Di Canio approva Carnevali alla Juventus: “Mi è sempre piaciuto”, poi lancia un avvertimento sul suo futuro

Di Canio approva Carnevali alla Juventus: “Mi è sempre piaciuto”, poi lancia un avvertimento sul suo futuroTuttoJuve.com
Oggi alle 19:00Altre notizie
di Benedetta Demichelis
Di Canio promuove l'arrivo di Giovanni Carnevali alla Juventus: fiducia nelle sue qualità, ma servono mezzi adeguati per lavorare e incidere

L'arrivo di Giovanni Carnevali alla Juventus rappresenta una delle novità più importanti all'interno dell'organigramma bianconero. Dopo gli anni trascorsi al Sassuolo, il dirigente è chiamato a confrontarsi con una realtà completamente diversa, caratterizzata da aspettative elevatissime e dalla costante pressione dei risultati. Sul tema è intervenuto anche Paolo Di Canio, che durante un collegamento con Sky Sport ha espresso il proprio parere sulla scelta della Juventus e sulle prospettive del nuovo amministratore delegato.

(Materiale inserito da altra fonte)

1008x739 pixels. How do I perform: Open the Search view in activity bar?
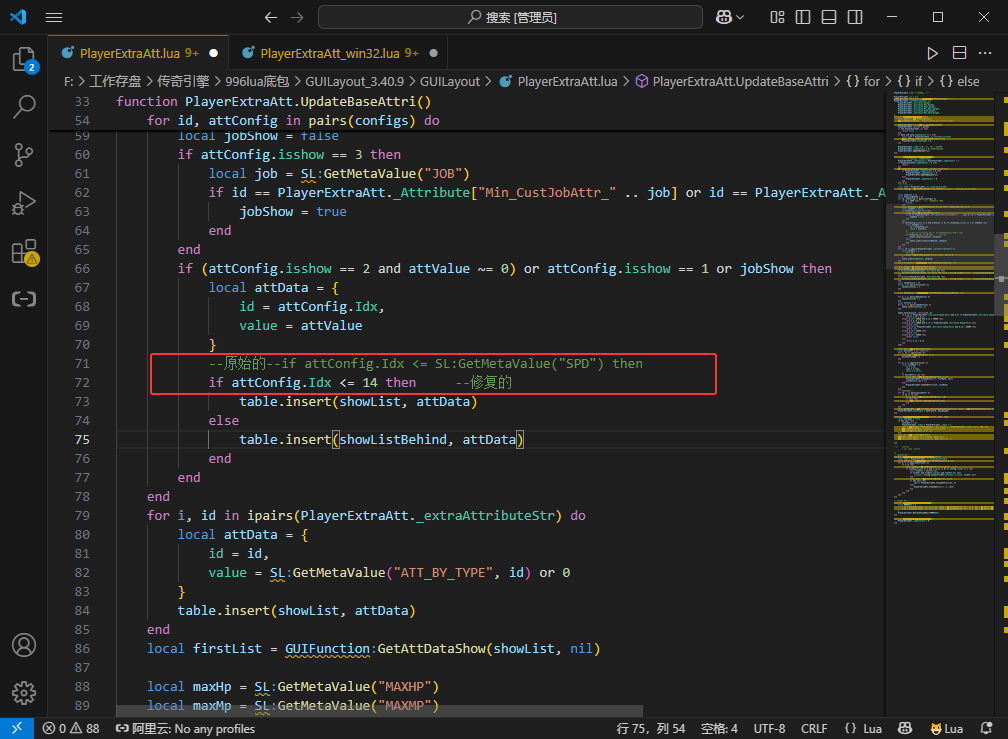point(23,107)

Di Canio: “Carnevali ha meritato questa opportunità”

Paolo Di Canio ha spiegato come il passaggio dal Sassuolo alla Juventus possa essere paragonato a quello di un calciatore che passa da una squadra di medio livello a un top club, sottolineando le differenze in termini di responsabilità e pressione: "Carnevali a me è sempre piaciuto, e come quando noi dobbiamo parlare dei giocatori che quando arrivano da una squadra che ha sempre giocato a metà classifica o dall'altra parte della classifica, quella diciamo meno bella, e dopo ti devi confrontare con una realtà diversa. Perché la pressione è diversa, diciamo sempre una banalità reale però è la realtà. È appena sbagli, abbiamo visto gli altri dirigenti che sono stati bruciati velocemente perché grandi acquisti sì, ma poi non funzionano le cose ed è un disastro. Alla Juve ancora di più, a me però piace".

L'ex attaccante ha evidenziato come la Juventus sia un ambiente nel quale ogni errore viene amplificato e nel quale il giudizio dell'opinione pubblica e dei tifosi può cambiare molto rapidamente in base ai risultati ottenuti sul campo.

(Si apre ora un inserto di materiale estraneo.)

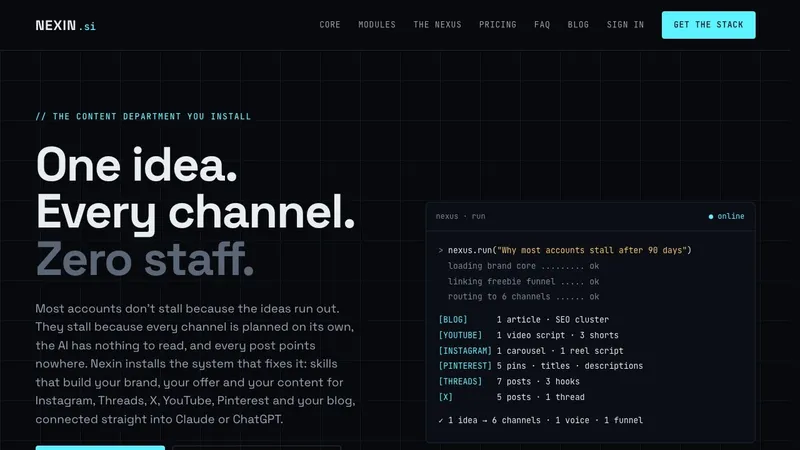Open the FAQ link

click(542, 24)
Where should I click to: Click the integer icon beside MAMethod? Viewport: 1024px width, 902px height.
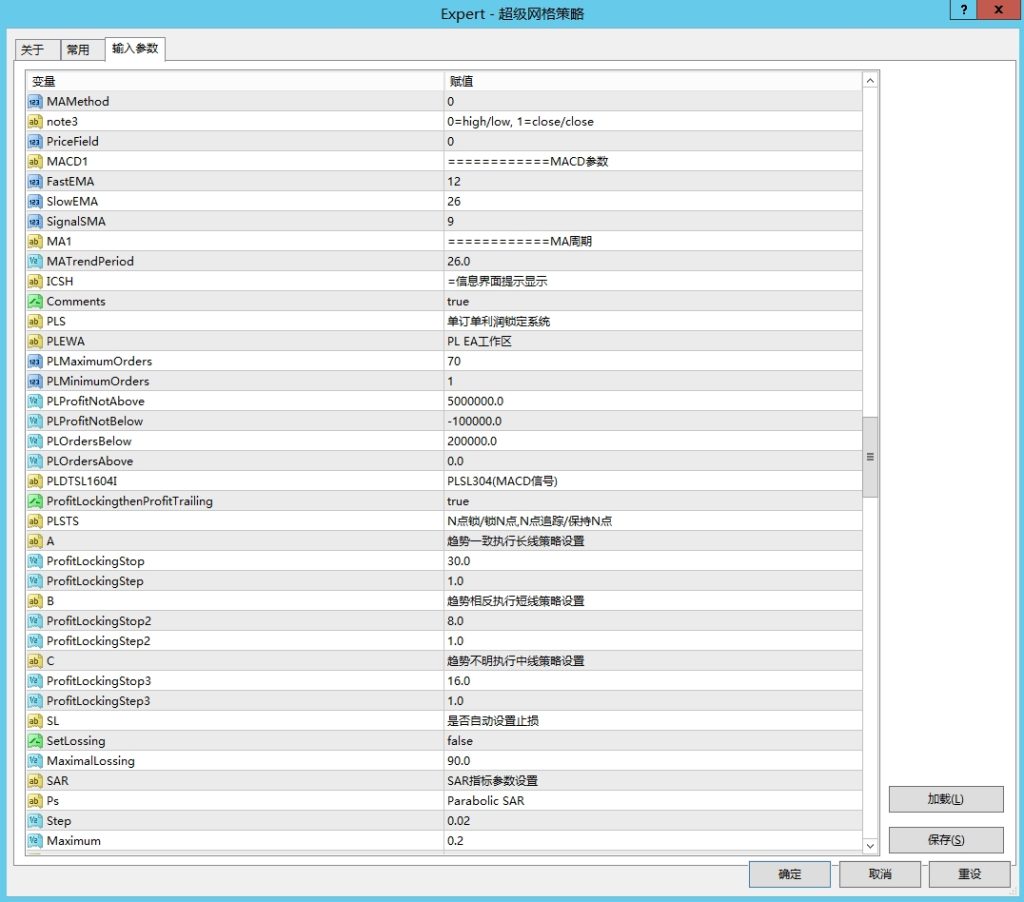tap(35, 101)
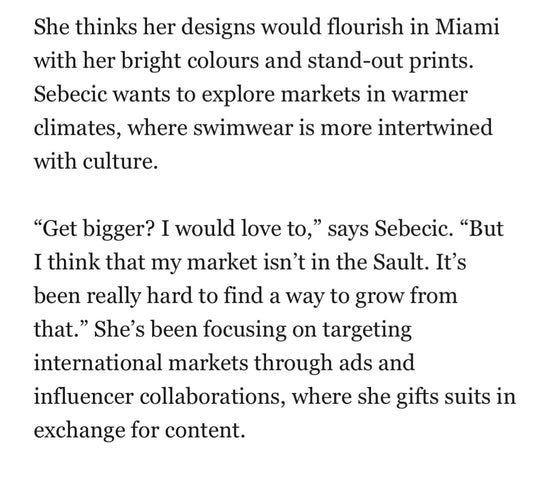Click on the word "targeting"
Screen dimensions: 550x478
(x=367, y=331)
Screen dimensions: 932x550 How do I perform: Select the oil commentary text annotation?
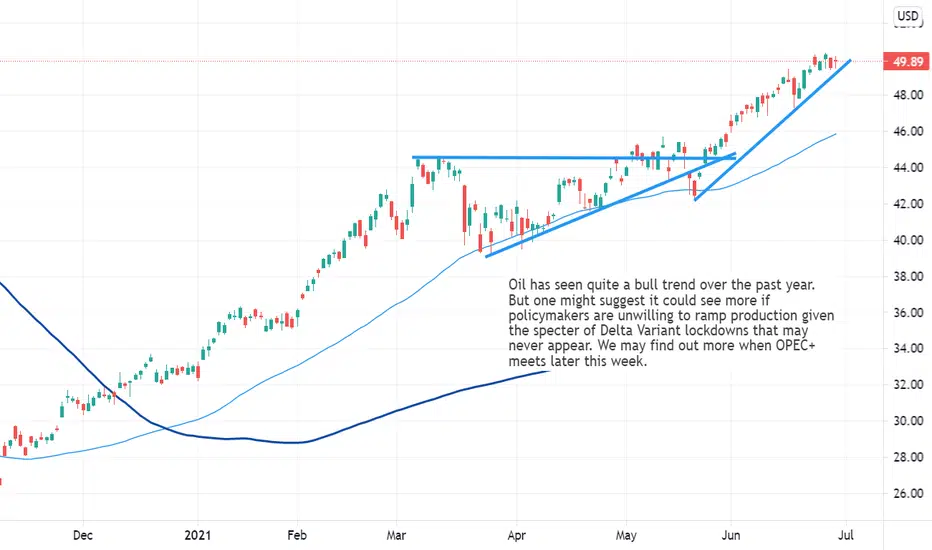(x=671, y=322)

Serviranno strumenti e autonomia per incidere

Nel corso del suo intervento, Di Canio ha poi posto l'attenzione sulle caratteristiche personali di Carnevali, considerate ideali per affrontare un incarico di tale livello. Allo stesso tempo, però, ha sottolineato l'importanza che la società metta il dirigente nelle condizioni di lavorare con efficacia.

"Perché è uno molto pragmatico, molto sereno ed era ora che facesse anche lui il salto. Sono curioso di vedere come opererà, ma anche lì gli devono essere dati i mezzi per operare perché se poi non ha le possibilità di poter operare anche lui e di incidere sulla squadra da costruire con il suo allenatore è difficile anche per lui", ha detto Di Canio. 

Secondo Di Canio, dunque, il successo del nuovo corso dirigenziale non dipenderà soltanto dalle capacità di Carnevali, ma anche dalla libertà d'azione e dalle risorse che gli verranno messe a disposizione. Un aspetto che potrebbe rivelarsi decisivo per il futuro della Juventus e per la costruzione di un progetto competitivo nel medio e lungo periodo.